千代翔馬(右)をすくい投げで破る霧馬山(撮影・栗木一考)

<大相撲九州場所>◇千秋楽◇24日◇福岡国際センター

モンゴル出身で西十両5枚目の霧馬山(23=陸奥)が、来年1月の初場所での新入幕が濃厚となった。本割は西十両3枚目の千代翔馬をすくい投げ。相手の立ち合い変化に「ついていけなくて、上手を取られて『終わった』と思った」という。それでも体勢を立て直して逆転した。

11勝4敗で並んだ東龍、勢、魁聖との4人によるトーナメント方式の十両優勝決定戦は、魁聖との取組が組まれた。
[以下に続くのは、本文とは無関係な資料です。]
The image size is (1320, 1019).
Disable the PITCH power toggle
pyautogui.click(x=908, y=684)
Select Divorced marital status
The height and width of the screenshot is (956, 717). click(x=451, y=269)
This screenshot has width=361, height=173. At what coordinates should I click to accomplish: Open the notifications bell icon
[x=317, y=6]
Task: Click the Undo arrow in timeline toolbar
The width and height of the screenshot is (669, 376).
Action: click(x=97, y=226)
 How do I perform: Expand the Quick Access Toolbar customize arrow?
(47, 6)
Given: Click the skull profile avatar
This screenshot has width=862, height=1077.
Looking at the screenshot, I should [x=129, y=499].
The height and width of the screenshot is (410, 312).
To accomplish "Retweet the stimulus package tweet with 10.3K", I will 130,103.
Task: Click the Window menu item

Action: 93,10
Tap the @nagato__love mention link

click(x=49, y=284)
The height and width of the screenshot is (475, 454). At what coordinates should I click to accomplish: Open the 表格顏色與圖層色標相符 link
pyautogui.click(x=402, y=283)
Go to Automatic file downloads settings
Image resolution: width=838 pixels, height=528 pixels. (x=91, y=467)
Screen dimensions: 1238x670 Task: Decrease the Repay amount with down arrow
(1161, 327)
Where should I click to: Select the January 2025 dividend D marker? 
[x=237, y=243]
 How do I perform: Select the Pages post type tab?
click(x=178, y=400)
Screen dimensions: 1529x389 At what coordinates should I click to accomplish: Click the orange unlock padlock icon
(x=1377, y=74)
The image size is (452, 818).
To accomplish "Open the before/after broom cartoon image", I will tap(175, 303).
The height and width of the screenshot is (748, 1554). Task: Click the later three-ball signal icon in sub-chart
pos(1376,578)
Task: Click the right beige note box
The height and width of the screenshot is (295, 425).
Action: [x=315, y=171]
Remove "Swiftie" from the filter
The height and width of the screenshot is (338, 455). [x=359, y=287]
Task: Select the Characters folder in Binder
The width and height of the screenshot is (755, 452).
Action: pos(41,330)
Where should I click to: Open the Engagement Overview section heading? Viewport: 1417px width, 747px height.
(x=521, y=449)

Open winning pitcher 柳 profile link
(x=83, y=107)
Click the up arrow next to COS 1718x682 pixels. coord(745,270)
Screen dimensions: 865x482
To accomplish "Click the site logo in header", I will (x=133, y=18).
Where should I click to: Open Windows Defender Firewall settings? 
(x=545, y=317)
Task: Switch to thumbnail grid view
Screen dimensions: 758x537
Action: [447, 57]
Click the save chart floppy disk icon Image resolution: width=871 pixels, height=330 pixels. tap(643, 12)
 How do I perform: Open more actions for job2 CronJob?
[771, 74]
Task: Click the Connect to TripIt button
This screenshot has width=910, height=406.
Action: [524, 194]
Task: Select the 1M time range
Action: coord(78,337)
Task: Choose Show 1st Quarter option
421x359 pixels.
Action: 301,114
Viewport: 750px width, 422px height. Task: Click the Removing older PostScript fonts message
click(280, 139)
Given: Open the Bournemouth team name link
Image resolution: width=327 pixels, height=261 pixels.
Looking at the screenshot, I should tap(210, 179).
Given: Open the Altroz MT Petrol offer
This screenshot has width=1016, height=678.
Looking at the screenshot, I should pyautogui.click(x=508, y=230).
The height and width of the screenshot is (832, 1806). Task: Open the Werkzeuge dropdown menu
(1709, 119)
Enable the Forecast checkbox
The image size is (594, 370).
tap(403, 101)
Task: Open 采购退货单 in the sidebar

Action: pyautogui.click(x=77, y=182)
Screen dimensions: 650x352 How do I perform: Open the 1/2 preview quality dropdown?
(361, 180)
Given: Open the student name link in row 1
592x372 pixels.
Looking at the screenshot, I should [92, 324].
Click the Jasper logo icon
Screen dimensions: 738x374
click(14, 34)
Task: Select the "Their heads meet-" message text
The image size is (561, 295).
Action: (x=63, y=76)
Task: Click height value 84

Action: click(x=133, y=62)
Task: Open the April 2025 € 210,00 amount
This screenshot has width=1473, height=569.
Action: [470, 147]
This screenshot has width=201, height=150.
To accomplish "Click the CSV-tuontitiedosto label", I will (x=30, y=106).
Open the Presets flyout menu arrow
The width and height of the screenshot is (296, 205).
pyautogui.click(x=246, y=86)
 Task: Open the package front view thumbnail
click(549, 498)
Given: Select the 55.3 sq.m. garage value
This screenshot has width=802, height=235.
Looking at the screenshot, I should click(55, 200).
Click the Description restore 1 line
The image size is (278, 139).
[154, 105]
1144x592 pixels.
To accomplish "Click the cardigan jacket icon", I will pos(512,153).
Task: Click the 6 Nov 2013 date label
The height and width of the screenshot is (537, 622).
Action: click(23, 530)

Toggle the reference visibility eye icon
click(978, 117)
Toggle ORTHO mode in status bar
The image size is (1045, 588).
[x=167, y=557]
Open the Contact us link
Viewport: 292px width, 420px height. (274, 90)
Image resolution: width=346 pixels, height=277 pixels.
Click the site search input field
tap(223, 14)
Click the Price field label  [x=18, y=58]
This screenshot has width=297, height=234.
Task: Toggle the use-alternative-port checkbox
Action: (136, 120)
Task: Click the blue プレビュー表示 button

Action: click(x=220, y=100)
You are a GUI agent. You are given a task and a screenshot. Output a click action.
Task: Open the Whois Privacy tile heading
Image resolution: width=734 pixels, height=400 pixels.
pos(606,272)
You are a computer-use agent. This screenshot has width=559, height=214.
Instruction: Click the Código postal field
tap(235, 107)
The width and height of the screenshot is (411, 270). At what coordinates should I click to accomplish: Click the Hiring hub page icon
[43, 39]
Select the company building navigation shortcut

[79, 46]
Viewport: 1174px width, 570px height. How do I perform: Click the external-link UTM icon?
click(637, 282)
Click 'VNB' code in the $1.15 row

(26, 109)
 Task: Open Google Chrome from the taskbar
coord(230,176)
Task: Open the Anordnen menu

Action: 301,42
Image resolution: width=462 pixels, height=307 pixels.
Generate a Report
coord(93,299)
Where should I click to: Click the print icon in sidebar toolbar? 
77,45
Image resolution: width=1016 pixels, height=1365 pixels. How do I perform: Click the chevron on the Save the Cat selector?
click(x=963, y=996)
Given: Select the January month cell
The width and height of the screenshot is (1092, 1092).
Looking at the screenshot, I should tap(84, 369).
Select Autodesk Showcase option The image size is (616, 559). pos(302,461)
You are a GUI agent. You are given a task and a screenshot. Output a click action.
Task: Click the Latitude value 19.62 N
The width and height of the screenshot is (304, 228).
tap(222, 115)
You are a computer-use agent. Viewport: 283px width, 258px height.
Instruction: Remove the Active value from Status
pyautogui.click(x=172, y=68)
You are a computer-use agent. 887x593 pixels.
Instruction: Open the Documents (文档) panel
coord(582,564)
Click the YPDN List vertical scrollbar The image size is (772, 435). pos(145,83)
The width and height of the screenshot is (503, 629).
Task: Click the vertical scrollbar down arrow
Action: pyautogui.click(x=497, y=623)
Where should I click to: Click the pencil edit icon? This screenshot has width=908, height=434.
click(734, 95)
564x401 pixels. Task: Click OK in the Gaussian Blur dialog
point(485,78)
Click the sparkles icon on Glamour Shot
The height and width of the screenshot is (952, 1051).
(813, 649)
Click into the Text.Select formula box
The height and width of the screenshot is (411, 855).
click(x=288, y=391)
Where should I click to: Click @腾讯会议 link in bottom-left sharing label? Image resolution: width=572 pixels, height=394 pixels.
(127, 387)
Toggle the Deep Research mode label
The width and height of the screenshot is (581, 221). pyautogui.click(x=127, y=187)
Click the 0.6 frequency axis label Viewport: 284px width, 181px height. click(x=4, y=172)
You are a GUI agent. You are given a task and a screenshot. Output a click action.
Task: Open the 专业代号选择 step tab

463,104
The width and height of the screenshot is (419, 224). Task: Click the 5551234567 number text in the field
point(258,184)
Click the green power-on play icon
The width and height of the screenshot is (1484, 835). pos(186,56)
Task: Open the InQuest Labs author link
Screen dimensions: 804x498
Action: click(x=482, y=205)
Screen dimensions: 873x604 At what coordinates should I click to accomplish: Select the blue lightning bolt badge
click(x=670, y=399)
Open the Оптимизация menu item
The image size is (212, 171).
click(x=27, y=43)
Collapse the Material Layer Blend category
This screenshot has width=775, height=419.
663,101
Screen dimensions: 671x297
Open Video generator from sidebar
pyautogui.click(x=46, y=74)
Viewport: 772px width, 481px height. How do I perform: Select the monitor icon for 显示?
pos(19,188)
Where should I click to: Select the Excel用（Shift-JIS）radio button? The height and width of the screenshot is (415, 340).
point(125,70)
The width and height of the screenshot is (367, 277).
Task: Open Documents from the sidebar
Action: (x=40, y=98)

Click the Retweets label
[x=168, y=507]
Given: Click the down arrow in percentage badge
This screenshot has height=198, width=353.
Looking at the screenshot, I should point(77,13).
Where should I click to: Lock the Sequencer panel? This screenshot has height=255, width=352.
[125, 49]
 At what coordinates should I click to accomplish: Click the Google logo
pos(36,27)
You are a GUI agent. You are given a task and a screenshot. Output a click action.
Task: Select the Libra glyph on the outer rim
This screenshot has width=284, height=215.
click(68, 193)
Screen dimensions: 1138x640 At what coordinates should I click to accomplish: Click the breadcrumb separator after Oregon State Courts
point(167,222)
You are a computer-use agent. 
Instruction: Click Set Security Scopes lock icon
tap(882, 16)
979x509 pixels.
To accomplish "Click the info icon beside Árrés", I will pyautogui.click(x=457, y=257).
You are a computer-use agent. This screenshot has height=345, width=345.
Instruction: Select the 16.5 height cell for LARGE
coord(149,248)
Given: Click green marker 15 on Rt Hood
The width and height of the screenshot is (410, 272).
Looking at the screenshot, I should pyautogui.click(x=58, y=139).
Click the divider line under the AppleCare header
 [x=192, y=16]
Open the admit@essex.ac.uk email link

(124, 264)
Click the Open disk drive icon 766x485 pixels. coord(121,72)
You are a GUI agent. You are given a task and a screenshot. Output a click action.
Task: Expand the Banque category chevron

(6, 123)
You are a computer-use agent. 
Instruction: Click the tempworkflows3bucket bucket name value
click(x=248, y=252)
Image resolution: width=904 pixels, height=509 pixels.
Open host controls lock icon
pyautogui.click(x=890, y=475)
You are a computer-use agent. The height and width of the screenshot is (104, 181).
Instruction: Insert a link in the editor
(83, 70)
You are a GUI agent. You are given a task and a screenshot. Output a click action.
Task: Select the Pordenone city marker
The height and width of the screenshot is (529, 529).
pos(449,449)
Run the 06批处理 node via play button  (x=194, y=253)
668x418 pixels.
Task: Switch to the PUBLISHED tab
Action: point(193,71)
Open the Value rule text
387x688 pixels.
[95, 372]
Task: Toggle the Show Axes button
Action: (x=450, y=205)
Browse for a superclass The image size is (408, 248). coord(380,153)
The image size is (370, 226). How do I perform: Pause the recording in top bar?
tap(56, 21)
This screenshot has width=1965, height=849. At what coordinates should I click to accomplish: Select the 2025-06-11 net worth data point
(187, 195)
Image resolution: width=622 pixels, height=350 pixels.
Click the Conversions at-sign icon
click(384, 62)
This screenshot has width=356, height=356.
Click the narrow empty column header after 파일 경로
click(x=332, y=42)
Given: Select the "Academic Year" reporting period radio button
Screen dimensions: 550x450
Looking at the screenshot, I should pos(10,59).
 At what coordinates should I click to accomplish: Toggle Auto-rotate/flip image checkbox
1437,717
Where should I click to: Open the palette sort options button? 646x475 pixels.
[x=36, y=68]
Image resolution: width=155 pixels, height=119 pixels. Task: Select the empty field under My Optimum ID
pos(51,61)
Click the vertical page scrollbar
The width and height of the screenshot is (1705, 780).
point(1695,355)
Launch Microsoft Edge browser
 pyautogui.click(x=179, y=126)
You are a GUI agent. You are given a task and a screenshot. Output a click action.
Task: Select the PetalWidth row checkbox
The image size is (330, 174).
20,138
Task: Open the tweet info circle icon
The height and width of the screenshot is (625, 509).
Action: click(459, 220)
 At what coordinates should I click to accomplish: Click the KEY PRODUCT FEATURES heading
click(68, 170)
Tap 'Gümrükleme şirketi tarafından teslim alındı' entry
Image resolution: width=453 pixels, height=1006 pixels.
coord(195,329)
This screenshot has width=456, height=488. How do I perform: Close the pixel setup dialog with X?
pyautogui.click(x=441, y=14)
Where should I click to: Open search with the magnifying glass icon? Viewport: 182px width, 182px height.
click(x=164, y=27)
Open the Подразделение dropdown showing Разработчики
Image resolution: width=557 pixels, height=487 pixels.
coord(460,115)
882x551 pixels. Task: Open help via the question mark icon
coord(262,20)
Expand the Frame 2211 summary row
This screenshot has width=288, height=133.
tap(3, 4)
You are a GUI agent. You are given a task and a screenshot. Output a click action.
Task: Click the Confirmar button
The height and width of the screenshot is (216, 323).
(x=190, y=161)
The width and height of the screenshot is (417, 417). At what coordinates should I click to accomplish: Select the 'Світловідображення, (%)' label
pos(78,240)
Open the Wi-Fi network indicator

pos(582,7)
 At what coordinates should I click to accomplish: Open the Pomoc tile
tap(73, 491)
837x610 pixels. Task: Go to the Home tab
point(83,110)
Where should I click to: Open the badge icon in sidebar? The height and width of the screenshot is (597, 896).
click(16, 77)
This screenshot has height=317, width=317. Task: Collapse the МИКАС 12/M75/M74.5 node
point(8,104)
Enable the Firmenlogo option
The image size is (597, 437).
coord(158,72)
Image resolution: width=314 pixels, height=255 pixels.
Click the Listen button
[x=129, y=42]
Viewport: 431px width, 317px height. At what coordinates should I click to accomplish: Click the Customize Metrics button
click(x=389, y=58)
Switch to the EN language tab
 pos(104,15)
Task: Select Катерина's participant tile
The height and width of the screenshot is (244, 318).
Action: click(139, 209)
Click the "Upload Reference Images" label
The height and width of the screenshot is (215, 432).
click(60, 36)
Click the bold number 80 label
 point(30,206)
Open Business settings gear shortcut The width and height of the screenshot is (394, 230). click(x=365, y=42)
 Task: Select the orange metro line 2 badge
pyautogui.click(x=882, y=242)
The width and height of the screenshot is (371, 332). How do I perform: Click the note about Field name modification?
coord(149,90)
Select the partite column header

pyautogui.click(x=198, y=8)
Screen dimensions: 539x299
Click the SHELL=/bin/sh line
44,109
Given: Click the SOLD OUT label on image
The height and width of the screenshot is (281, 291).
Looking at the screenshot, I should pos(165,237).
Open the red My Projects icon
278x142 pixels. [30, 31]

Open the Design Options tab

だが、こちらは一方的に魁聖に敗れた。「三段目、幕下で優勝していたので、十両でも優勝できればかっこよかったけど」と話したが、新入幕に近づいたことを実感し、笑顔をこらえ切れなかった。

横綱鶴竜が、師匠の井筒親方の急逝により、同部屋となった。新入幕となれば、鶴竜の横綱土俵入りで露払い、もしくは太刀持ちを務める可能性もある。霧馬山は「できたらいいですね」と、目を輝かせていた。